START Excerpted records

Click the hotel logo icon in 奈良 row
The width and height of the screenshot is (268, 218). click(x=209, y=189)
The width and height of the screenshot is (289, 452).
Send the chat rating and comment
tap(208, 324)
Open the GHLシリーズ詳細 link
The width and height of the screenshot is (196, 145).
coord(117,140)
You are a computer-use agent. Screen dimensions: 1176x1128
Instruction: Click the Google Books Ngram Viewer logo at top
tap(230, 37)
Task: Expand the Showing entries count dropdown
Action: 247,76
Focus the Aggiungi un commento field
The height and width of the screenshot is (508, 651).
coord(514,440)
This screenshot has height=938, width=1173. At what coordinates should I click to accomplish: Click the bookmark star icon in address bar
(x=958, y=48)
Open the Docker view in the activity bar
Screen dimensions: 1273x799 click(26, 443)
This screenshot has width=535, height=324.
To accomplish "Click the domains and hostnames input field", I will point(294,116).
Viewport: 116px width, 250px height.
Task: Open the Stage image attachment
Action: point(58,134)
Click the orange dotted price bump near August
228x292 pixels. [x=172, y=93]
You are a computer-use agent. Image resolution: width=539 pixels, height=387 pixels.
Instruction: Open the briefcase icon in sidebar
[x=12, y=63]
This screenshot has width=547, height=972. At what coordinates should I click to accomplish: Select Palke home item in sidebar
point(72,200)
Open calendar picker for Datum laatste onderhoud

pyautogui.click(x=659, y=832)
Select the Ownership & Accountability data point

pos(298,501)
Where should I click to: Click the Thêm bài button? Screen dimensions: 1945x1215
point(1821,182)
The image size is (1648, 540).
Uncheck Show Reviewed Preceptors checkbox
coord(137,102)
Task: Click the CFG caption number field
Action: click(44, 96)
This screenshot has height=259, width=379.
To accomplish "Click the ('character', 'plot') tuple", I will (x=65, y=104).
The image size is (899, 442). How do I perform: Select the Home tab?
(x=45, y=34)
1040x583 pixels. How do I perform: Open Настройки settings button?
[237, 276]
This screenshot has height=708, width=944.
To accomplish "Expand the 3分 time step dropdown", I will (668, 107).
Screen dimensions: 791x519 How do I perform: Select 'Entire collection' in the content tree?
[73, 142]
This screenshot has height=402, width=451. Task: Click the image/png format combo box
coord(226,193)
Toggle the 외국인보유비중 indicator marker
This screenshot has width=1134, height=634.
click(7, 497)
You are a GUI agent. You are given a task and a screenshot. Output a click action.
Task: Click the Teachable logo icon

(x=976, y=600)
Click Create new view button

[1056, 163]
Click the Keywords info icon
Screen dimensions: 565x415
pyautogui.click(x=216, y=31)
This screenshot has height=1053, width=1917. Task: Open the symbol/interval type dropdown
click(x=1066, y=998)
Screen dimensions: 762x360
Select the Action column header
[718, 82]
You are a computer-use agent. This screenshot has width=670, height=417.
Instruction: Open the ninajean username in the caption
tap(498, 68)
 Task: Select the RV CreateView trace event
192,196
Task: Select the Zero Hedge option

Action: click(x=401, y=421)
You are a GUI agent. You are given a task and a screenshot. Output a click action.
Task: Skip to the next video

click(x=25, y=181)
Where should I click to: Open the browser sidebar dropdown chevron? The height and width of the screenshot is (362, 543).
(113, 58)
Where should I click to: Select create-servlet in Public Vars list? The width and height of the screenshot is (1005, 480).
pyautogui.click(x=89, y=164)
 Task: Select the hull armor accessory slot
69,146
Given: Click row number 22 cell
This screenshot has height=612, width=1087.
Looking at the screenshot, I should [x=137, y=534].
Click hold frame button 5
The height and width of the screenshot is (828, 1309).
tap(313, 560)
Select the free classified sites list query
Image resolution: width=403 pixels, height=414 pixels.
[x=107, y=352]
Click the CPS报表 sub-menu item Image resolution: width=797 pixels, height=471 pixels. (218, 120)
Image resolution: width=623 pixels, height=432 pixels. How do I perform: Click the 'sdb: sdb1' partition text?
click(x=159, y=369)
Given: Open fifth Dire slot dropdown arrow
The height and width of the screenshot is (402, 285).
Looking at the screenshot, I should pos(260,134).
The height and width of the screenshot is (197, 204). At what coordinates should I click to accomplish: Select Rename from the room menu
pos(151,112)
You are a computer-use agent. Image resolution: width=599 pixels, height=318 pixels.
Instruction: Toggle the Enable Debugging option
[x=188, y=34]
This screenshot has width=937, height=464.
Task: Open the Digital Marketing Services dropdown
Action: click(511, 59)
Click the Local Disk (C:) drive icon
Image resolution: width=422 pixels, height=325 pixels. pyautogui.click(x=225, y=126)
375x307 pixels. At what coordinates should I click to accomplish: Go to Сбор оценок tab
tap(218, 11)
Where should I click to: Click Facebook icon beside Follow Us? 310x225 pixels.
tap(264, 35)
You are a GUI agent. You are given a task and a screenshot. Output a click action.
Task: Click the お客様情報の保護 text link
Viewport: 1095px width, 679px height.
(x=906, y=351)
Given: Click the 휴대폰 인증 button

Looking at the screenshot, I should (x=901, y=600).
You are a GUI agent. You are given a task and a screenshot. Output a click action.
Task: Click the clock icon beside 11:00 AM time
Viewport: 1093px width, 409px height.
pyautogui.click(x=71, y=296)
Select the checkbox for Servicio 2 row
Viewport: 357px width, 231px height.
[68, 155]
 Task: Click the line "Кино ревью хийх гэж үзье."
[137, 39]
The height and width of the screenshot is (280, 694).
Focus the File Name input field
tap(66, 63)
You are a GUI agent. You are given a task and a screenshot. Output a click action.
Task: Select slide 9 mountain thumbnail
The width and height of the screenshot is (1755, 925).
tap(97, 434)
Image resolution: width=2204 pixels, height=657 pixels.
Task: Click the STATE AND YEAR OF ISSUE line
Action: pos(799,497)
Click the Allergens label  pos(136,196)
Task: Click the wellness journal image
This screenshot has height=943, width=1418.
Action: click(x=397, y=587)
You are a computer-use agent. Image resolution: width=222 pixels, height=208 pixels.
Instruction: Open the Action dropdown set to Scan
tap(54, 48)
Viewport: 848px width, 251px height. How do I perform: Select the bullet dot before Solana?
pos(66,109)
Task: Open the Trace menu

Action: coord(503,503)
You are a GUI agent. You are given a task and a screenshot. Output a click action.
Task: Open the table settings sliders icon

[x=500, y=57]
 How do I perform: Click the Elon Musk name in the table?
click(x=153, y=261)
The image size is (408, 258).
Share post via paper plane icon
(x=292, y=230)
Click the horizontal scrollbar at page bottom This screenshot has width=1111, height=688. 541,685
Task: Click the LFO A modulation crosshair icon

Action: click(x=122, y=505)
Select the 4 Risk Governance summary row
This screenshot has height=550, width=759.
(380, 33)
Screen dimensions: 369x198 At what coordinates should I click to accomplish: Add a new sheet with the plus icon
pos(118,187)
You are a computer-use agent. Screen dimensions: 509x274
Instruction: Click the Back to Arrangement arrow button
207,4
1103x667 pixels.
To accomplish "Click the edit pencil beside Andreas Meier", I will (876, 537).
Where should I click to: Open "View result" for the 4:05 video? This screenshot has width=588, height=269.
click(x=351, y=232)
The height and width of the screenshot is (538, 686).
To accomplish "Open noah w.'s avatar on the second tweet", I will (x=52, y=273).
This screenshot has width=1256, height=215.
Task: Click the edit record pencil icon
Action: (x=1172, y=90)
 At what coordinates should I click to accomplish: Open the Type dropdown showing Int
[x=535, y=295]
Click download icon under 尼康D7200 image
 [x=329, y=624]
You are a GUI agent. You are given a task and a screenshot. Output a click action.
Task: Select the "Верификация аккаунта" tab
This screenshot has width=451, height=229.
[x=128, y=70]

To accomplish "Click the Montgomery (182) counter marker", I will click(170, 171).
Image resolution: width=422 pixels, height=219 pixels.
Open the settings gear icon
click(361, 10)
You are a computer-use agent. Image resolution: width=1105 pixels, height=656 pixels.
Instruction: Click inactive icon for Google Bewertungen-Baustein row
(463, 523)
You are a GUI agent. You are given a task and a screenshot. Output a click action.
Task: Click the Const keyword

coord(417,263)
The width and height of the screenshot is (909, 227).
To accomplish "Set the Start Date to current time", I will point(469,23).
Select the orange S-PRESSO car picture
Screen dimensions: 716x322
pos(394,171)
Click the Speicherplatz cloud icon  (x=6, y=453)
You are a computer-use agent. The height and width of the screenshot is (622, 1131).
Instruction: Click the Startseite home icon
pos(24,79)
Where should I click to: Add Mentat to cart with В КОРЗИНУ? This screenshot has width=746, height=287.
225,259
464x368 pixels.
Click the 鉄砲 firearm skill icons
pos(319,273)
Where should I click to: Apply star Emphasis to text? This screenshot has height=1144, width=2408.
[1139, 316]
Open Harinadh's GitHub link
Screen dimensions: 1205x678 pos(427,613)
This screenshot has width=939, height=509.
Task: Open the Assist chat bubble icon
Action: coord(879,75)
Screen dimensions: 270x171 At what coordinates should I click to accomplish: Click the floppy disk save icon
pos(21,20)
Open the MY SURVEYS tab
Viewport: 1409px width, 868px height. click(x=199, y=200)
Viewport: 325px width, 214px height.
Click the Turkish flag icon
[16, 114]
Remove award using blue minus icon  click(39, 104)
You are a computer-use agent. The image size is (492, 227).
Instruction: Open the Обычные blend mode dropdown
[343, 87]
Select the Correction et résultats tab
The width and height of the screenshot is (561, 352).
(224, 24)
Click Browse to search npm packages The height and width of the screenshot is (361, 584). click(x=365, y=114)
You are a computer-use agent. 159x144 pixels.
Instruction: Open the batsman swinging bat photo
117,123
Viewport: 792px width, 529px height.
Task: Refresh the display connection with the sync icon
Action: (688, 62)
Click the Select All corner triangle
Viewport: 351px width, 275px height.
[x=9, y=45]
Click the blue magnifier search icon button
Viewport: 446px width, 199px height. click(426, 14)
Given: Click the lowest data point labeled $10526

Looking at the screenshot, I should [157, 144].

END Excerpted records

### Exercise directions
Return each line among the entries that holds the word "computer".

### Exercise response
You are a computer-use agent. Screen dimensions: 1176x1128
You are a computer-use agent. Image resolution: width=539 pixels, height=387 pixels.
You are a computer-use agent. This screenshot has width=670, height=417.
You are a computer-use agent. Image resolution: width=599 pixels, height=318 pixels.
You are a computer-use agent. Image resolution: width=222 pixels, height=208 pixels.
You are a computer-use agent. Screen dimensions: 509x274
You are a computer-use agent. Image resolution: width=1105 pixels, height=656 pixels.
You are a computer-use agent. The height and width of the screenshot is (622, 1131).
You are a computer-use agent. The image size is (492, 227).
You are a computer-use agent. 159x144 pixels.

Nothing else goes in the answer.